Kuji-Kiri (九字切り lit. "nine symbolic cuts") is a practice of using hand gestures found today in Shugendō and Shingon Mikkyō. It is also present in some old and traditional schools ("ryūha") of Japanese martial arts including but not exclusive to schools that have ties with ninjutsu.
Kuji-in is the spiritual and mental strength the ninja possessed in the form of hand signs. These hand signs were believed to be able to channel energy. The hand signs were taken from the practices of the early Buddhists. Kuji-in was used to build confidence and strength in the ninja. It was also believed to enhance the senses of danger and foresee death for the ninja. In Kuji-in the thumb represents the source of power (Ku), and the fingers represent the four elemental manifestations. They are Chi (earth - solids), Sui (water - liquids), Ka (fire - combustion) and Fu (wind - gases). There are 81 hand symbols, total, but there are 9 primary ones: Rin, Hei, Toh, Sha, Kai, Jin, Retsu, Zai, and Zen.

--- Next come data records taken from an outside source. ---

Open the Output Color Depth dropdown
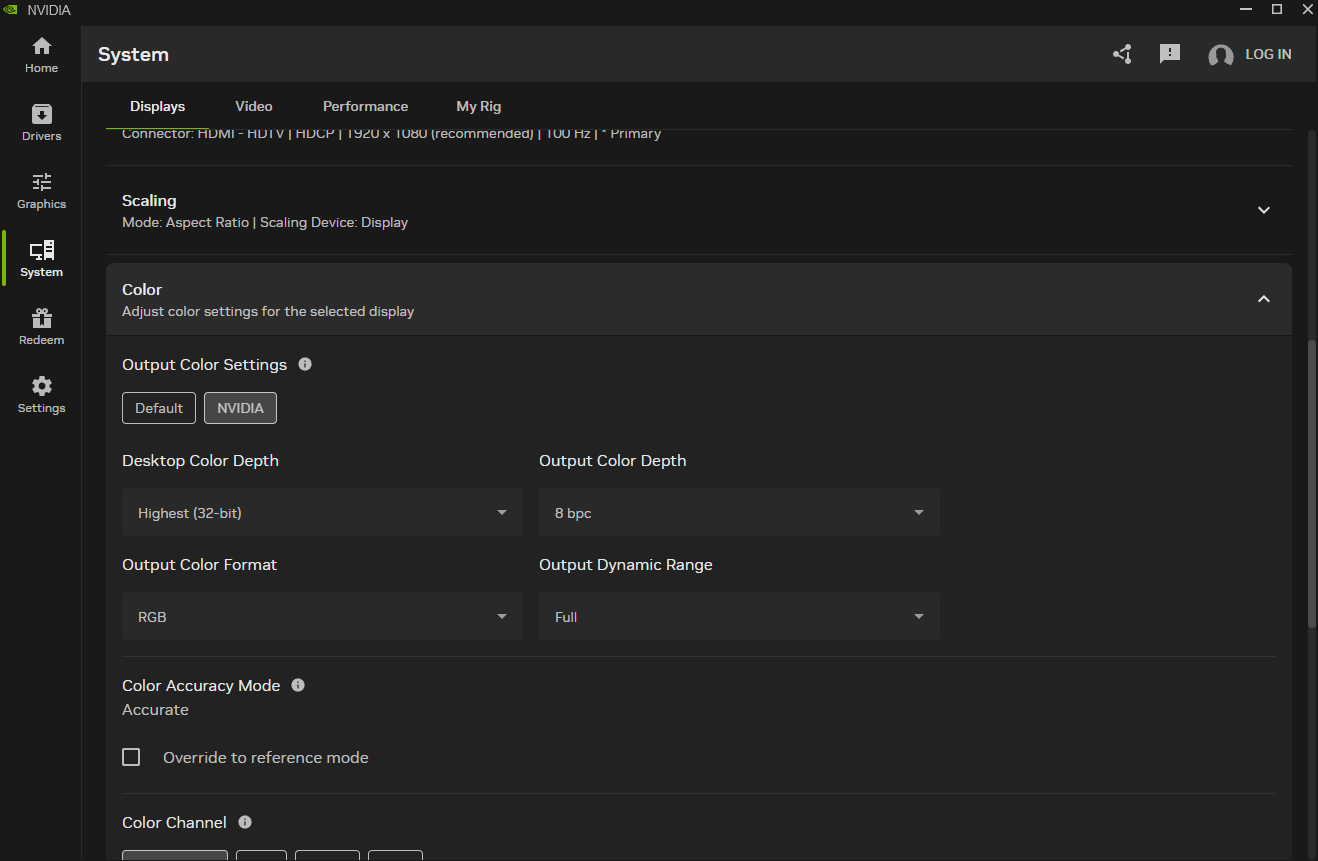The height and width of the screenshot is (861, 1318). (x=739, y=513)
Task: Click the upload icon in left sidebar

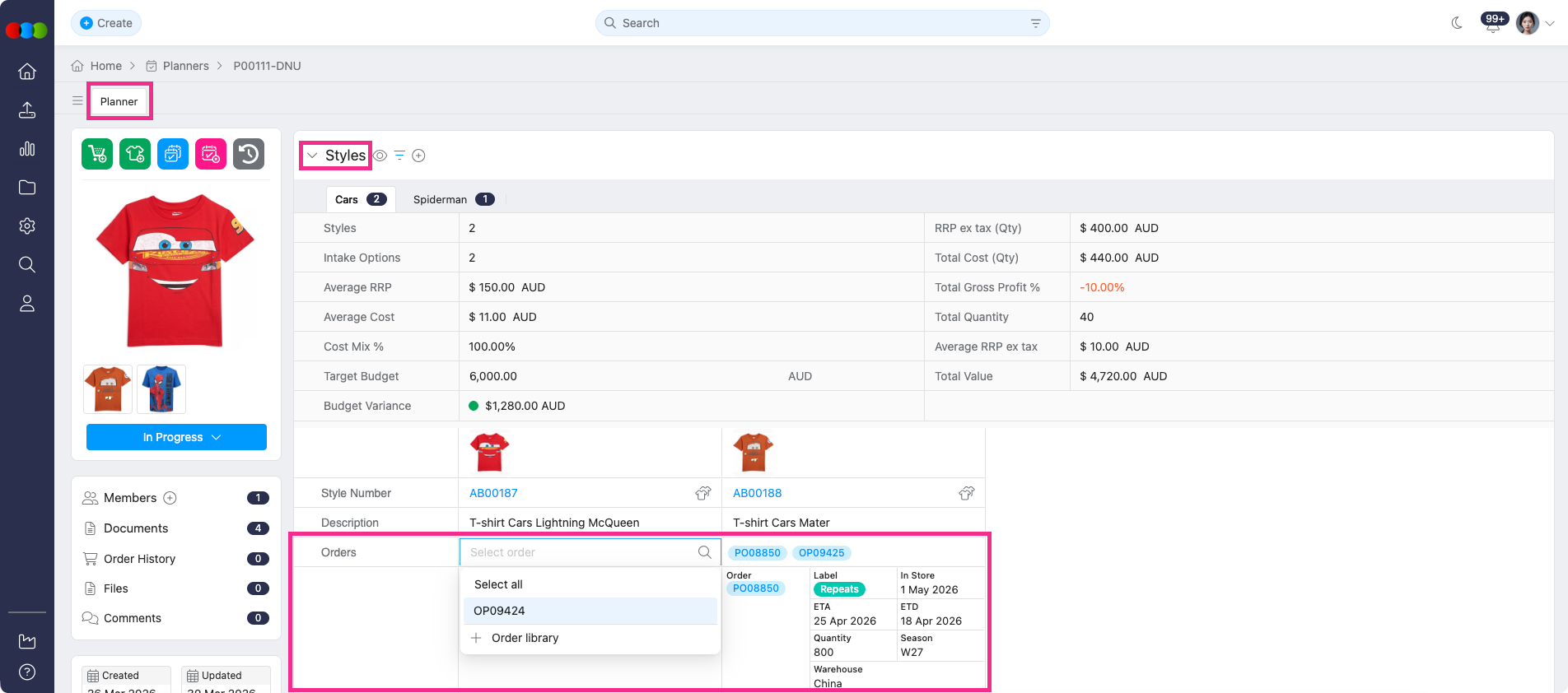Action: coord(27,110)
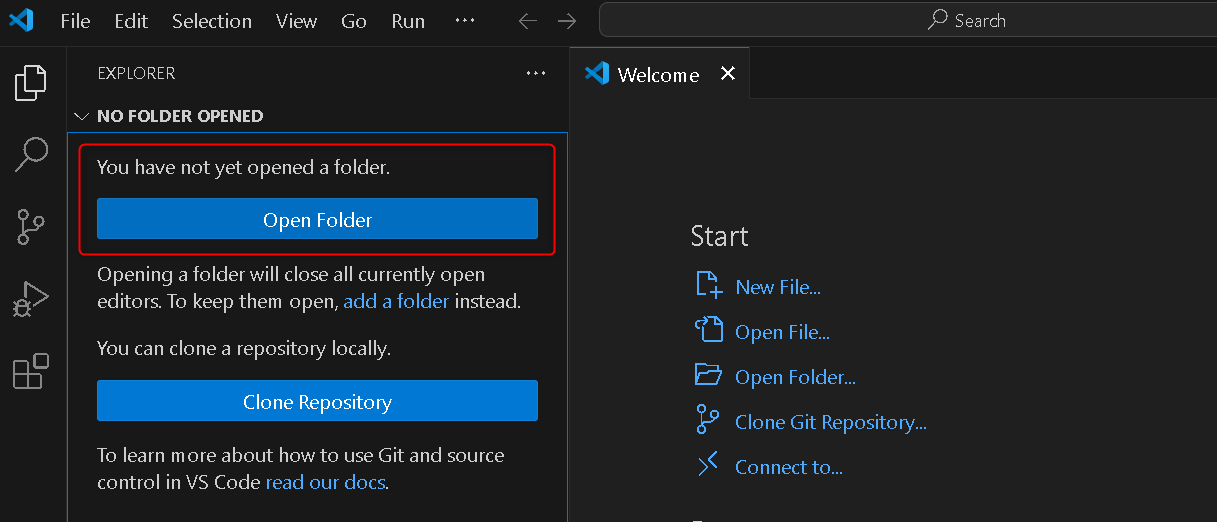Expand the hidden menu bar items ellipsis
Image resolution: width=1217 pixels, height=522 pixels.
click(x=465, y=21)
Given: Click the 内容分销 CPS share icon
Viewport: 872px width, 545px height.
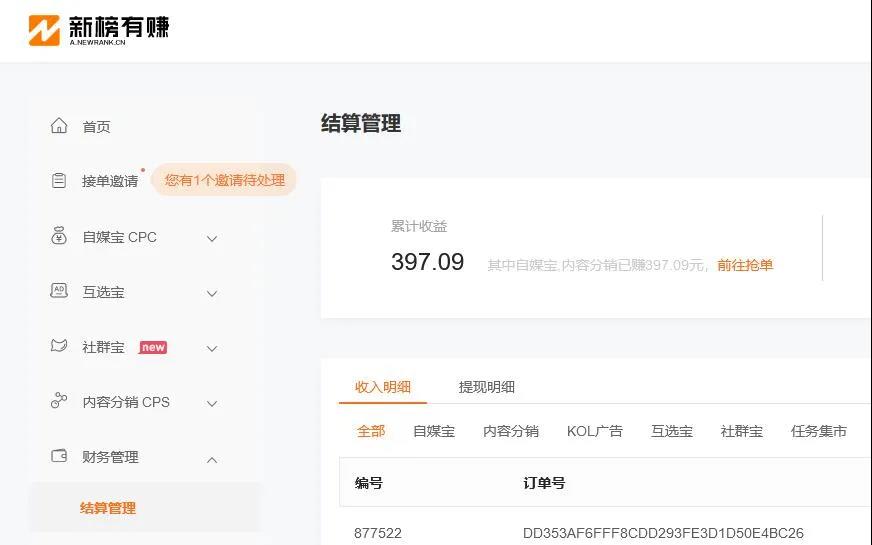Looking at the screenshot, I should (x=59, y=401).
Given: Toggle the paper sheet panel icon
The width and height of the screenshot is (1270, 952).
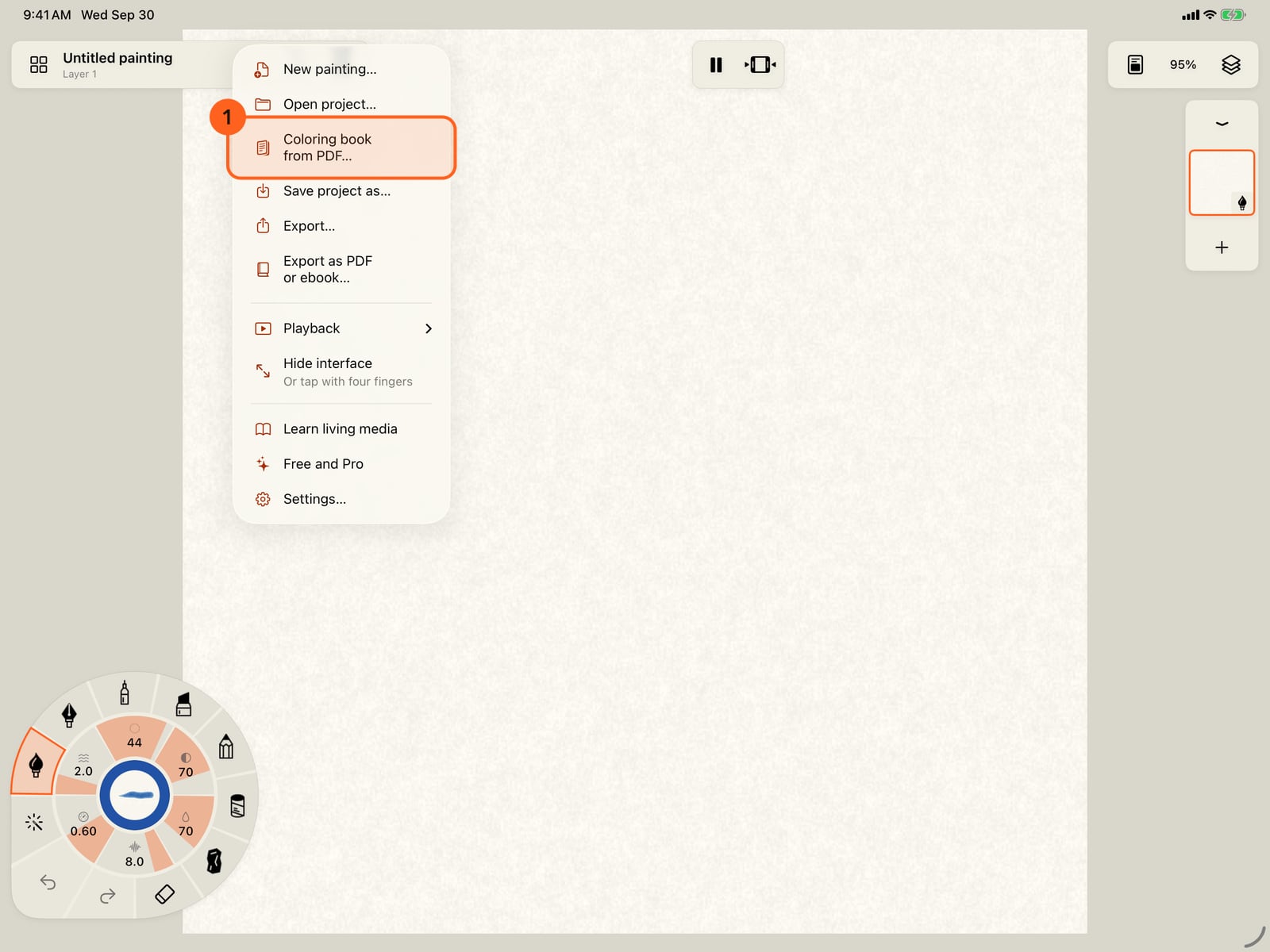Looking at the screenshot, I should 1135,65.
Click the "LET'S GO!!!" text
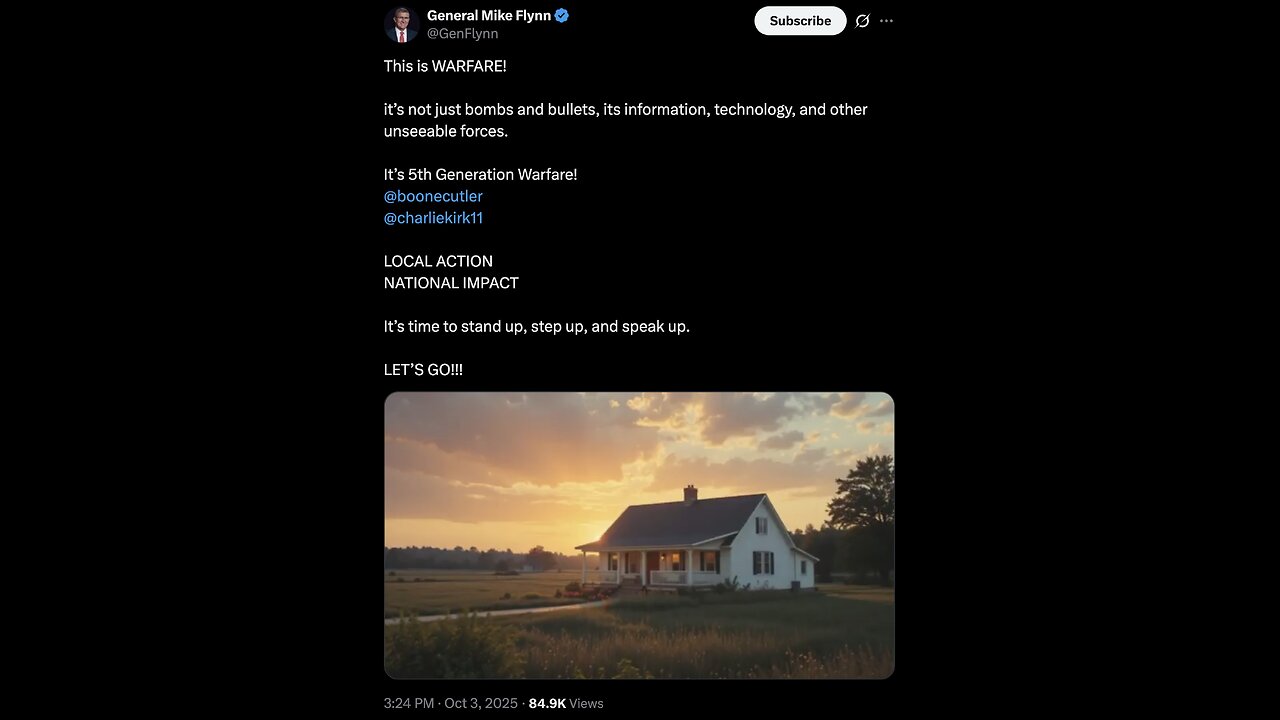 (x=423, y=370)
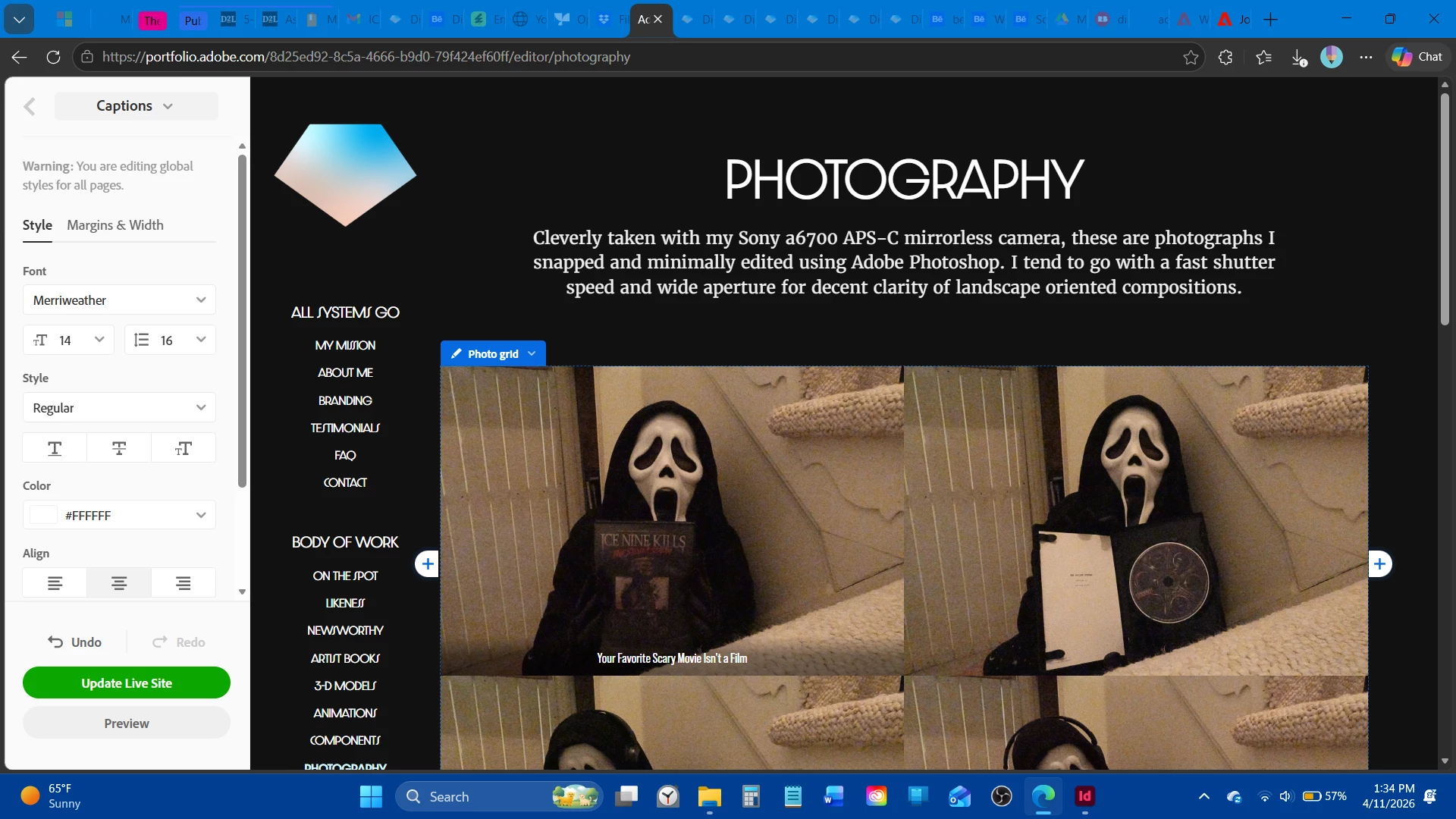
Task: Open InDesign from the taskbar
Action: coord(1084,796)
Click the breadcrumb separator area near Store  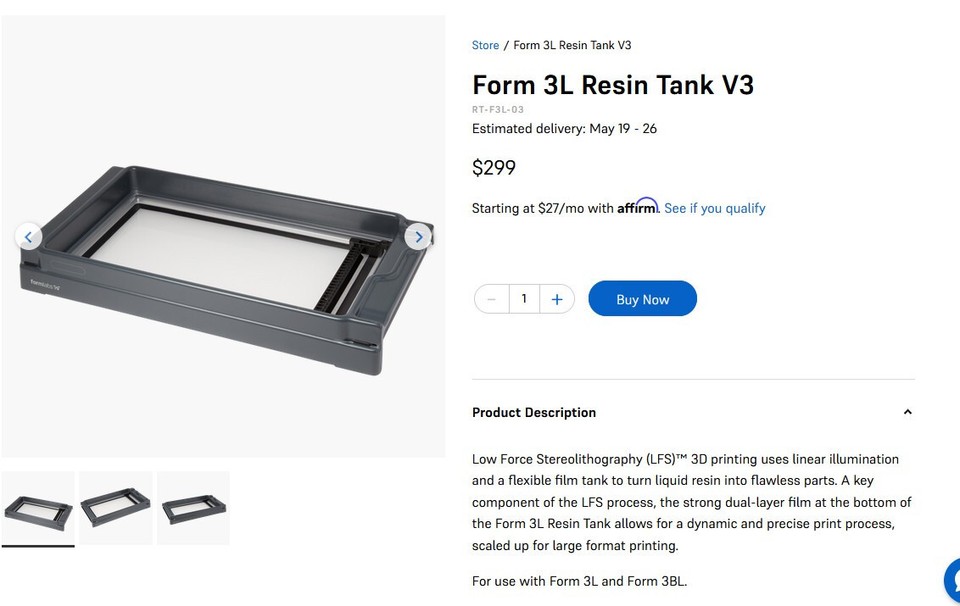[505, 45]
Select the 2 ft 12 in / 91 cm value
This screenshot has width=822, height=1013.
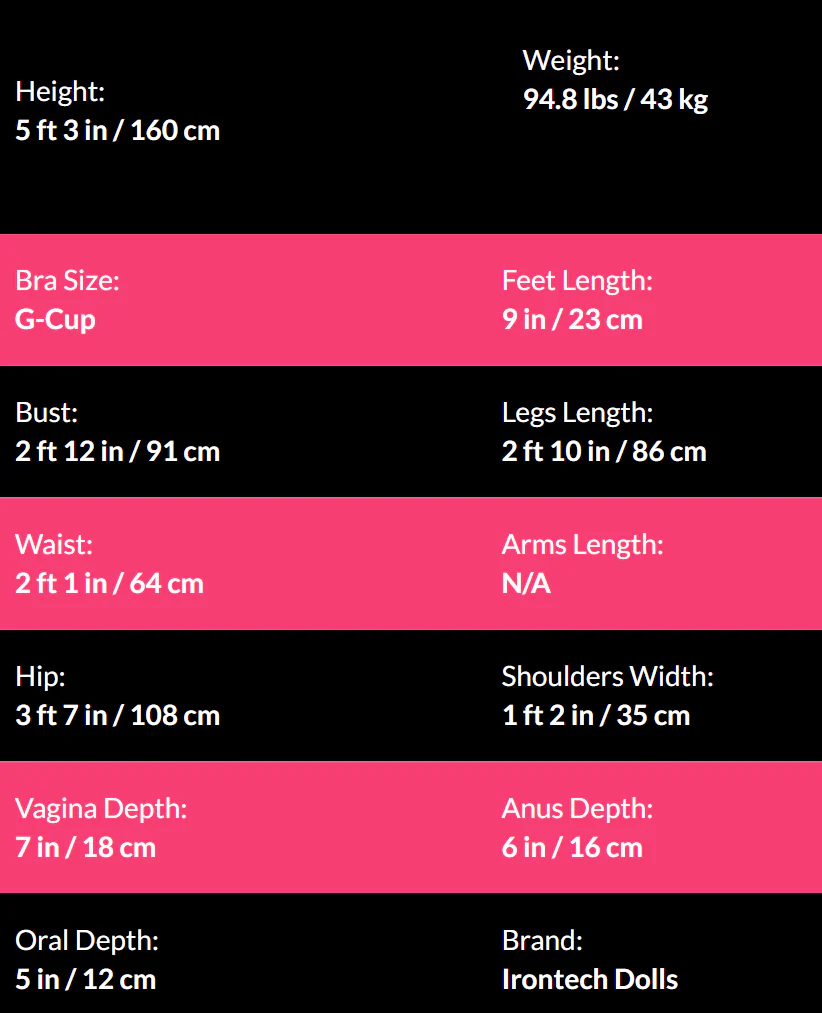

Each symbol invokes different strengths and abilities in a trained ninja. Rin brings strength to the mind and body; Hei generates psychic power in order to mask one's presence; Toh enables the ninja to reach a balance between the solid and liquid states of the body, which leads to a greater harmony with the universe; Sha is used to heal oneself or another; Kai gives complete control over the body's functions, enabling one to slow the heart rate, endure extreme heat and cold, etc. Jin increases the mind's telepathic powers, giving a highly trained Ninja the ability to read the character of another; Retsu gives telekinetic powers, enabling a ninja to stun an opponent with a shout or touch. Zai extends the harmony gained by merging with the universe. Zen brings enlightenment and understanding. These symbols take an entire lifetime to truly master.
It was believed that the practice of Kuji-Kiri yielded the user superhuman attributes in certain applications as an esoteric practice which, when performed with an array of hand "seals" (kuji-in), was meant to allow the ninja to enact superhuman feats. The kuji ("nine characters") is a concept originating from Taoism, where it was a string of nine words used in charms and incantations. In China, this tradition mixed with Buddhist beliefs, assigning each of the nine words to a Buddhist deity.
The kuji may have arrived in Japan via Buddhism, where it flourished within Shugendō. Here too, each word in the kuji was associated with Buddhist deities, animals from Taoist mythology, and later, Shinto kami. The mudrā, a series of hand symbols representing different Buddhas, was applied to the kuji by Buddhists, possibly through the esoteric Mikkyō teachings. The yamabushi ascetics of Shugendō adopted this practice, using the hand gestures in spiritual, healing, and exorcism rituals. Later, the use of kuji passed onto certain bujutsu (martial arts) and ninjutsu schools, where it was said to have many purposes. The application of kuji to produce a desired effect was called "cutting" (kiri) the kuji. Intended effects range from physical and mental concentration, to more incredible claims about rendering an opponent immobile, or even the casting of magical spells. These legends were captured in popular culture, which interpreted the kuji-kiri as a precursor to magical acts.